══ STORED DATA ══

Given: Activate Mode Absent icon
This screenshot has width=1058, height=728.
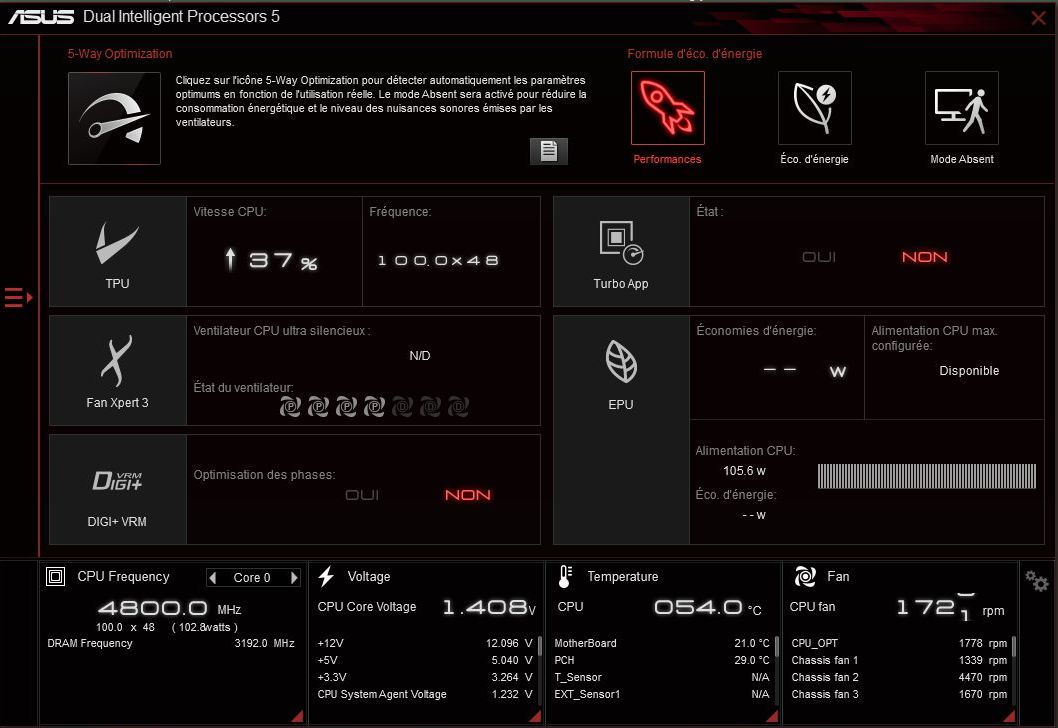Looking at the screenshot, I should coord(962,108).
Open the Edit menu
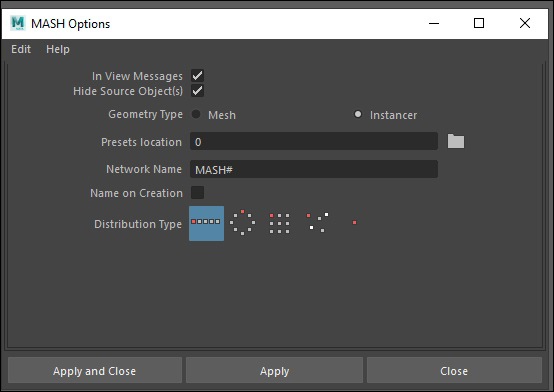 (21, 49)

═══
══ STORED DATA ══

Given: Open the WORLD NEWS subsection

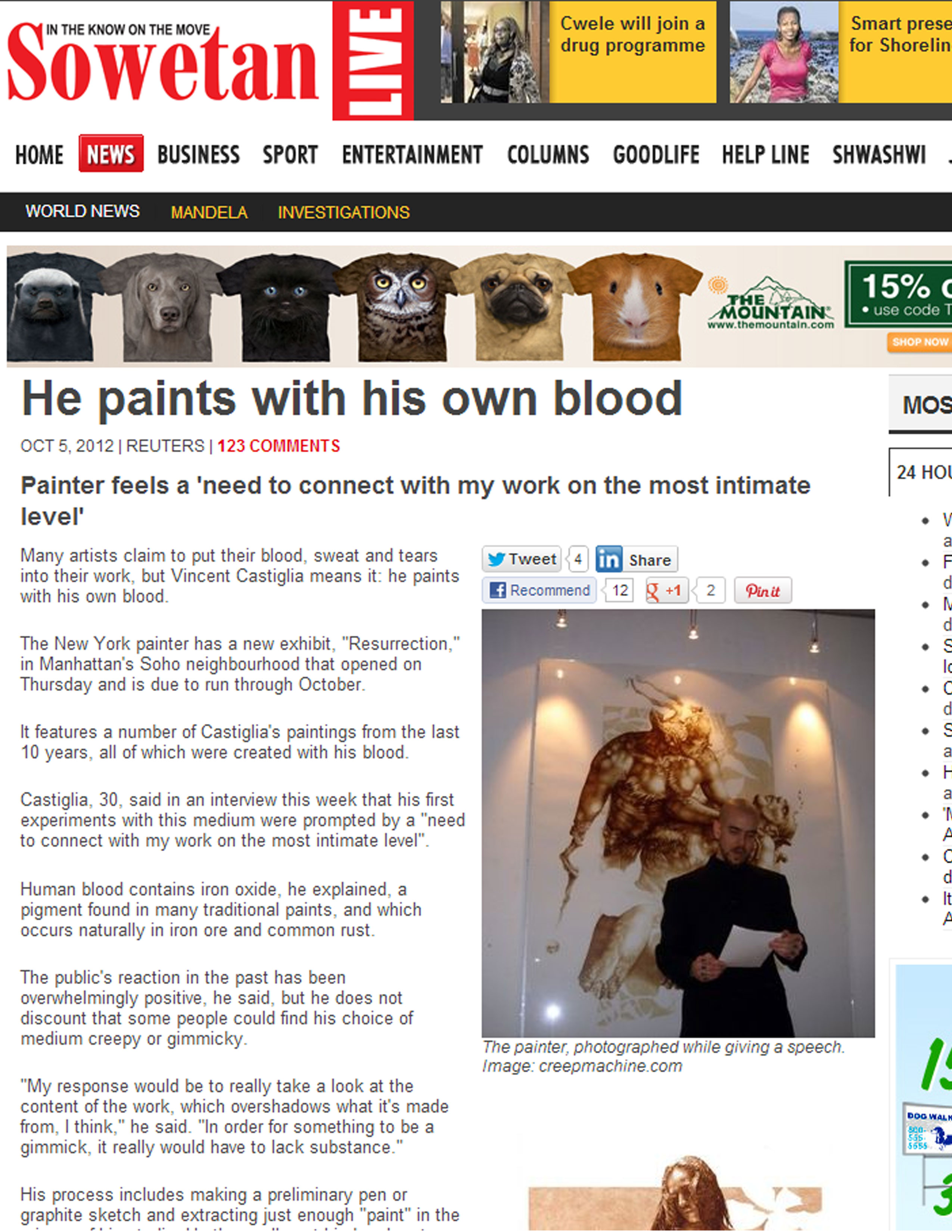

═══
══ STORED DATA ══

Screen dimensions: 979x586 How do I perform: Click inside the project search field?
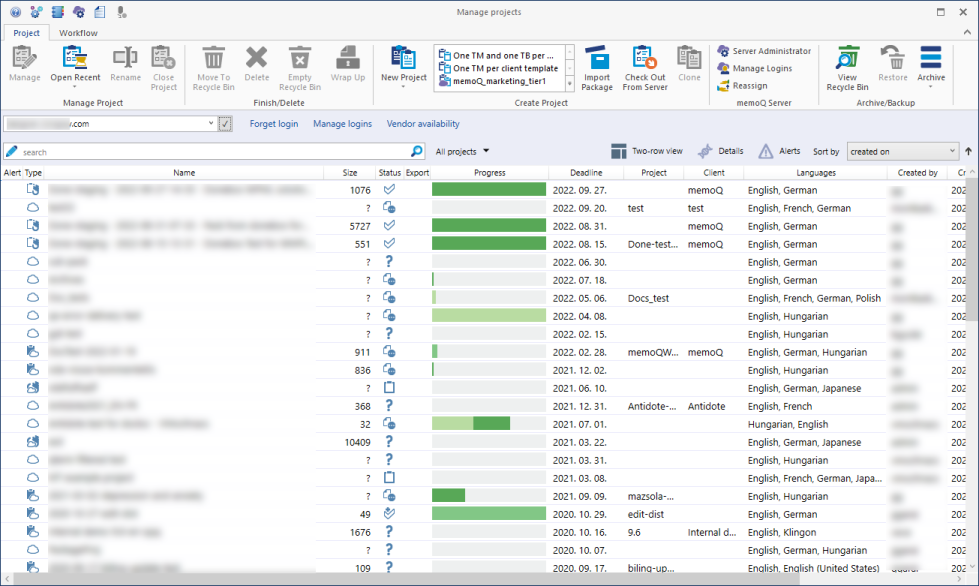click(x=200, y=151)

═══

ACTION ITEM:
Determine how many lines in the data include "Given", and let the answer be that number alone.

FINAL ANSWER:
2